My column for next week's Newsroom will go through a bit of econo-parenting. I wanted to check my earlier review of Josh Gans's excellent "Parentonomics", but found it had disappeared down an internet memory hole; it had been in the Christchurch Press in 2008. I've dredged it up from my Google Drive archives and am posting it here.
Review of Parentonomics

As with most things in life, it comes down to a cross-price elasticity. If you're a careful parent who's made sure that sugary and fatty treats are a complement to healthy foods rather than a substitute for them, which is to say that you'll allow them as an occasional reward for good behaviour rather than as a daily staple, you should welcome every bit of advertising on the kids' morning cartoons - it increases the price that kids are willing to pay for those treats and consequently the amount of good behaviour that you can extract from them in exchange. If you can control the supply. At least according to Melbourne Business School economist Josh Gans.

Dilbert creator Scott Adams tells us that having a working knowledge of economics is like having a mild superpower: it provides a pretty useful framework to help in understanding the world. Gans's latest book, Parentonomics (University of New South Wales Press, 2008), applies the economist's mild superpower to parenting - from the delivery room to school concerts. The results? Generally hilarious and often helpful.

Parentonomics is presented as a series of chapter vignettes written primarily to appeal to an audience of non-economists. Gans avoids economic jargon like "cross-price elasticity" - the tone far more Dave Barry than textbook. The informal narrative is bolstered by reference to empirical findings from the social sciences and intuitive explanations of the relevant theories. So we find that reasonable amounts of television viewing doesn't seem to have adverse effects on kids' school performance and that car seats for kids aged 2-6 don't really seem to add much safety over and above just wearing a normal seatbelt.

Parentonomics is at its best in chapters like "Toileting" where Gans applies economic reasoning about incentives in order to provide rewards for achievement of certain ... outcomes, then watches as the subjects of his regulatory regime alter their behaviour to obtain the promised reward in ways that meet the letter of the law rather than its spirit: when the child is rewarded for having a clean nappy when he wakes up in the morning, don't be surprised to find a pile of dirty nappies hiding behind the dresser. Other highlights include negotiating with infants and optimal punishment schedules for older children.

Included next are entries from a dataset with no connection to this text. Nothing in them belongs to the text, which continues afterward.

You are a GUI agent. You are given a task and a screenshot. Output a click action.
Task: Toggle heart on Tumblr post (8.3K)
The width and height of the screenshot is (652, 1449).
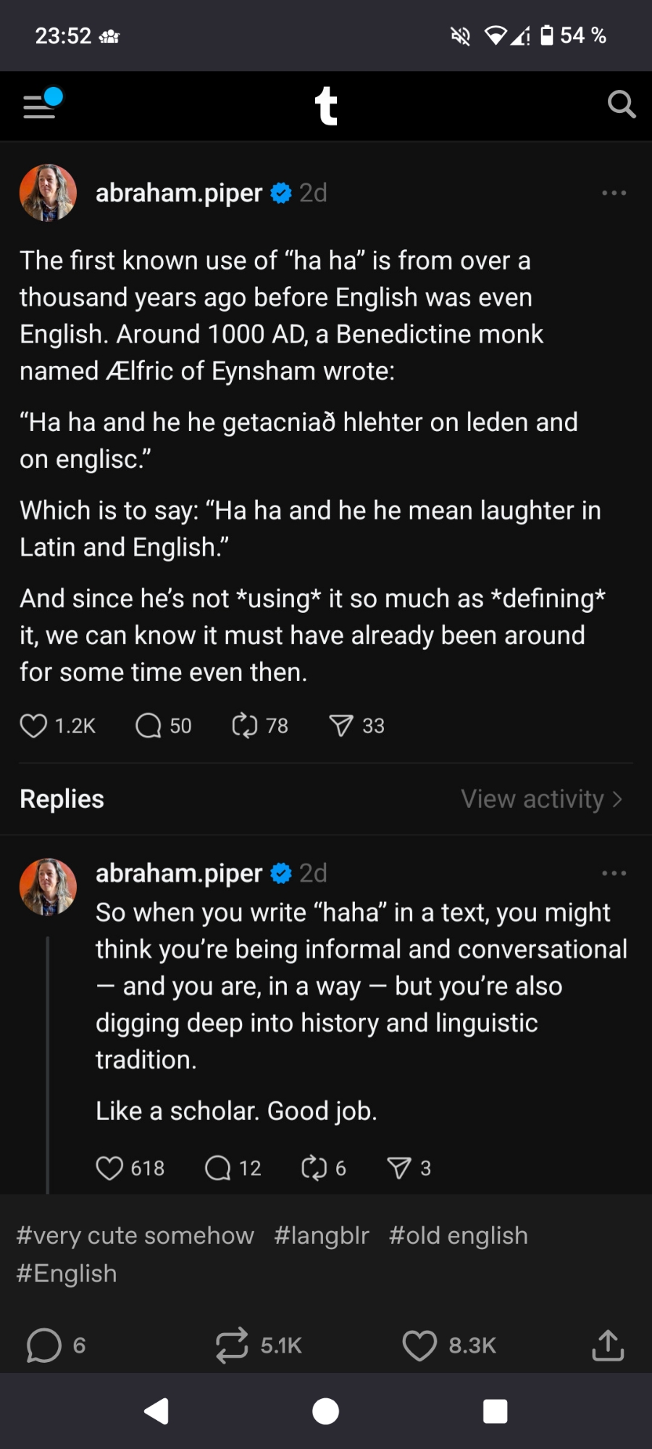pyautogui.click(x=419, y=1345)
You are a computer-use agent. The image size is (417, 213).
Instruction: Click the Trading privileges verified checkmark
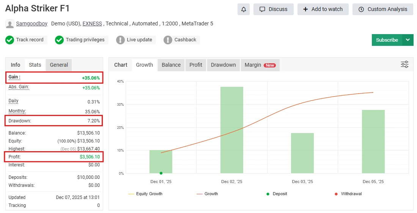click(59, 40)
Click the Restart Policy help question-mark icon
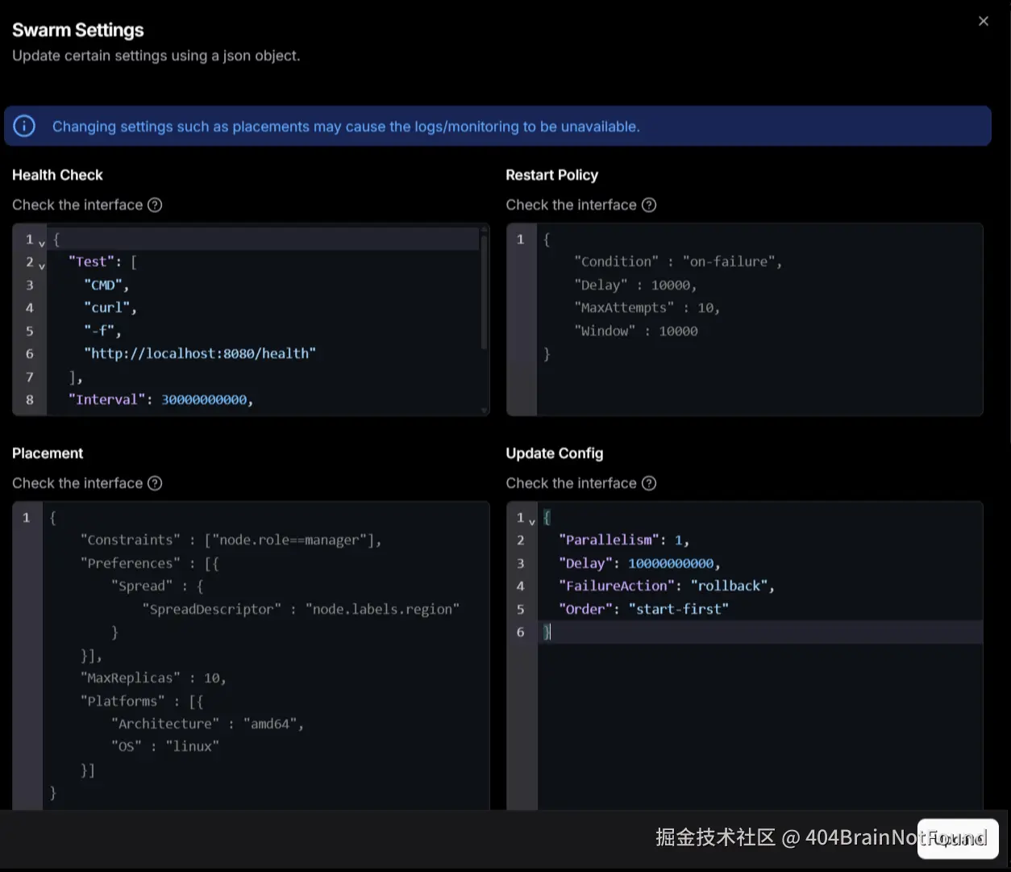The image size is (1011, 872). click(x=649, y=205)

In other sections, Gans's economic applications are more observational than prescriptive: they help us to understand why things are as they are rather than help us in doing anything much about it. So Gans argues that, at a resort complex where his family frequently vacations, the folks who wind up paying for the "kids eat free" deals at the participating resort restaurants are the childless people going to the other restaurants: keeping the cheaper restaurants full of noisy kids helps induce others to pay more to go to the higher-end venues. Gans later wonders why airlines seem unwilling to make simple moves to make flights easier for families. Perhaps, following his earlier logic, it's that frazzled families as co-passengers also help make business class travel that much more enticing to the childless. I'm not entirely convinced by that argument, but I'm not sure that the counterarguments don't also cut against Gans's restaurant story.

In another interesting application of cross-price elasticity, Gans offers a blog, that provides interesting tidbits of economic analysis of parenting. I started following the blog about a year before Parentonomics came out; Gans started offering teaser bits from the book a few months ahead of the book launch. Some of the anecdotes and analyses that made it into the book also can be found in the blog, and of course the blog updates regularly with new material while the book does not. Is the blog then a complement to the book or a substitute for it? I find them rather complementary. Not least because it's a lot harder to take the blog to bed with you at night to read to your wife when the 11 month old is letting neither of you sleep.